The knowledge about impact of respective polymorphisms of the IL-33 gene is constantly progressing. There have been reports that showed the correlation between specific genotypes of this cytokine and higher susceptibility to rheumatoid arthritis [17]. AD is also considered a disease that reveals a rising tendency to coexist with other autoimmune disorders [18]. In our group, no patient suffered from AD and concomitant rheumatoid arthritis. Nevertheless, the association of these diseases might set a new research focus worldwide. The same applies to a widely discussed association of AD and cardiovascular diseases [19], IL-33 is known for its protective role in atherosclerosis [20]. Increased cardiovascular and atheromatous markers were detected in blood of older patients with AD [21]. It was demonstrated that the same factors are involved in AD and pathogenesis of atherosclerosis, moreover the role of IL1RL1 appeared to be also important in this process [22, 23]. Our study group included very few patients with these comorbidities not allowing to find any reliable results, but we plan further studies in this field.
Conclusions
Numerous studies have been performed in order to explain the genetic background of AD. Recent findings suggest that variation in immune-mediated pathways not only plays a key role in AD development, but it is also substantial for intact skin barrier function. Mutations of the filaggrin encoding gene are thought to be most significant risk factor for development of AD. Nevertheless, only a minor part of genetic factors contributing to the cause of AD can be currently elucidated. Moreover, large multi-centre studies comprehensively combining gene-gene and gene-environment interactions and epigenetic mechanisms may further explain the genetic factors underlying AD pathogenesis and subsequently allow more individualized treatment in the future.

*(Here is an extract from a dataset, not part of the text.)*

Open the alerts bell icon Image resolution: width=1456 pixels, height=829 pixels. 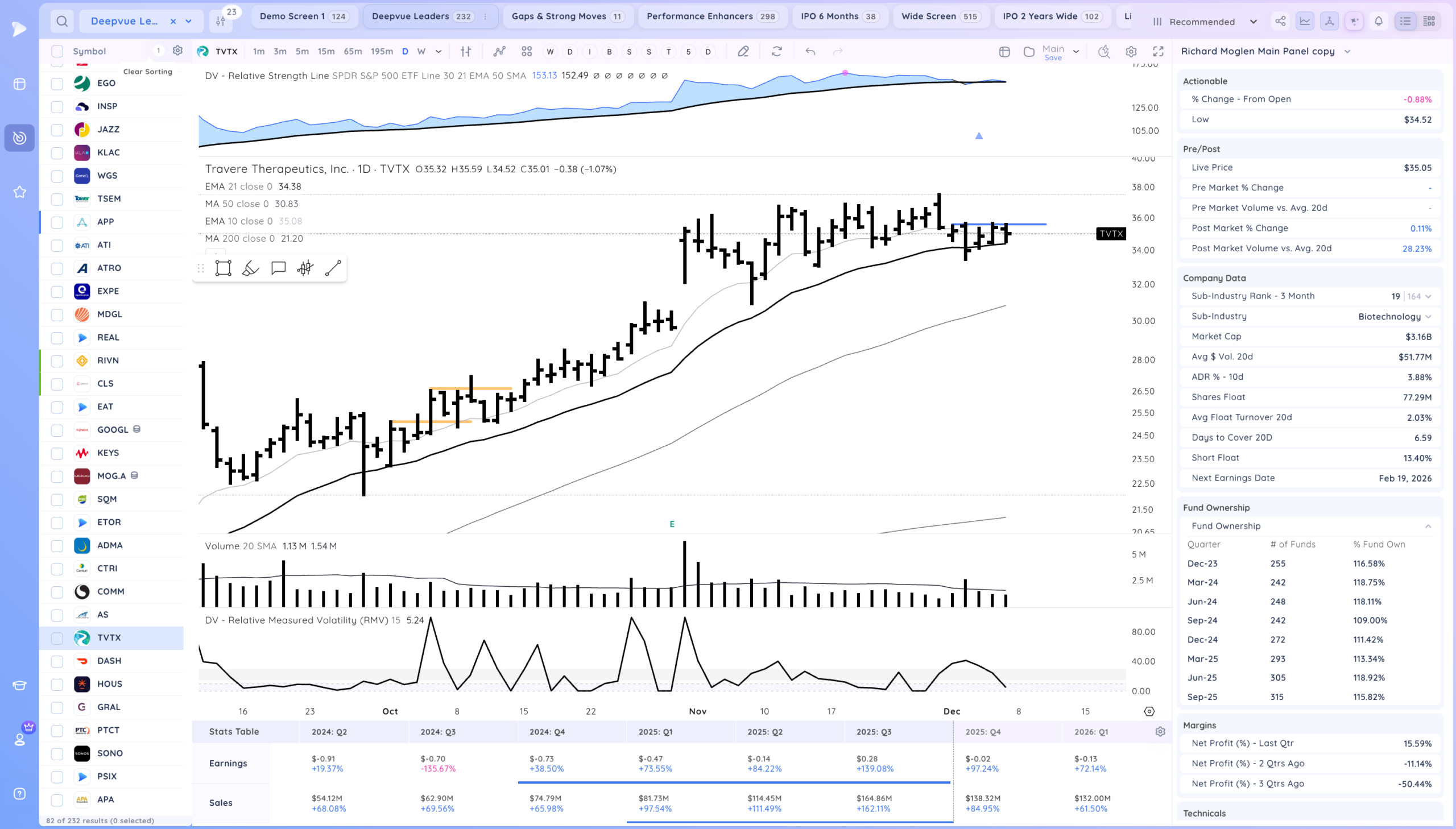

Undoubtedly, personalized therapy should always be considered in the shed of genetic and immunologic endotypes, regarding the patient’s background. In our study, we proved that specific genetic variants of IL-33 might influence the clinical course of the disease, especially regarding the symptoms. Furthermore, we demonstrated that the particular genetic polymorphisms of IL-33 and its serum concentration have no correlation with the level of IgE antibodies, neither with the severity of the disease.
Our study proves that particular interleukins in AD might impact specific symptoms of the disease.
It also shows that AD is a very heterogeneous disease and its course differs in individuals. This is the first study that distinguishes a group of patients who benefit most from the prospective therapy with anti-IL33 treatment.
The main restriction of this research is the limited number of members of the study group and diversified number of patients with particular polymorphisms. Large-scale studies are needed to reveal the relationship between the IL-33 serum concentration and its gene polymorphism and the clinical course of AD.